Medicare For All

Medicare for all is another name for a single-payer system. The healthcare industry would be operated and regulated by the government and eliminate private health insurance companies. Taxpayer money would fund all medical costs in the U.S. to give everyone access to health care.

If you think you pay too much in taxes now, consider how much it would cost the government to provide health care coverage for the entire population of the U.S. (327 million people as of 2018 according to the U.S. Census Bureau).

Bernie Sander’s proposed Medicare-for-all would implement a 2.2% tax on individuals who earn $200,000 or less per year, and families that make $250,000 or less each year. The tax rate would also increase for the higher income earners and bring on a 6.7% payroll tax for employers. Businesses may find themselves struggling with these higher taxes, which could lead to a higher unemployment rate.
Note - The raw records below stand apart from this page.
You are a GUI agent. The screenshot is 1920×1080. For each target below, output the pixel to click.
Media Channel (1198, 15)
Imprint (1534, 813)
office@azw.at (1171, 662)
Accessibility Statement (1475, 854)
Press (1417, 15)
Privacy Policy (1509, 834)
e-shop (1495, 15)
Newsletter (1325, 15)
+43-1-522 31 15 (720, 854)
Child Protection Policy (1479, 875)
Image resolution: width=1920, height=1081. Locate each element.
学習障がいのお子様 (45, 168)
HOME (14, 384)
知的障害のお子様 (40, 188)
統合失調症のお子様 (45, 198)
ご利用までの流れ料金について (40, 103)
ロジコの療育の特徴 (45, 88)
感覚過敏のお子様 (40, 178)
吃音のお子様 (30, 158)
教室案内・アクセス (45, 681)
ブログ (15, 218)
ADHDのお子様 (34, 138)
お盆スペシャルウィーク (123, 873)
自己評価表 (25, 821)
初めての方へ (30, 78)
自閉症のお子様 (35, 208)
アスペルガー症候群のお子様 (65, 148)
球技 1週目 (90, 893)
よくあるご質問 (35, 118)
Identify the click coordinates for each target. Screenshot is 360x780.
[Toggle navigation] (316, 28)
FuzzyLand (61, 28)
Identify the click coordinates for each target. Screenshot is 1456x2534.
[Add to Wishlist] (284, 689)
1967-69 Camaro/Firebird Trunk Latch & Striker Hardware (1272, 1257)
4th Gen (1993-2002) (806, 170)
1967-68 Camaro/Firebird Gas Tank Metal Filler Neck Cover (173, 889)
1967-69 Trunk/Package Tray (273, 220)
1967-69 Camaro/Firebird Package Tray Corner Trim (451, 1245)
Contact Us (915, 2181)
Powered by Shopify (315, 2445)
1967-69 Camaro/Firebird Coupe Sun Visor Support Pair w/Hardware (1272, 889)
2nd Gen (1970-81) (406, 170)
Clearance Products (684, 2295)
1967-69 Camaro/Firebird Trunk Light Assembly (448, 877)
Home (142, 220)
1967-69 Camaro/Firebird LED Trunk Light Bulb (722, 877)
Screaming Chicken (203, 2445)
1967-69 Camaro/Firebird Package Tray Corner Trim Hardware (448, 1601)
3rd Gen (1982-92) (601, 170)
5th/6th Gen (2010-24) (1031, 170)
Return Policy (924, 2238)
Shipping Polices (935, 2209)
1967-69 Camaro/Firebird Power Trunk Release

Wait times are affected by a single-payer system. The Frasier Institute took a look at wait times in Canada and found that in 2017, the average wait time after getting a referral from your primary care physician to a specialist was about 21.2 weeks. That is weeks not days. If everyone in the U.S. had access to the same health care coverage, you would have more people seeking medical care which would create longer wait times. There are 290 million more people in the United States than in Canada.

A single-payer health care system doesn’t necessarily mean the death of competition, but it would hurt it. Competition and profits are the reason for medical innovations; it is the main reason the U.S. has come so far in terms of science and technology. The private sector has been behind some of the most innovative medical breakthroughs in recent history, and it’s likely we may not see similar advancements without competition and profits.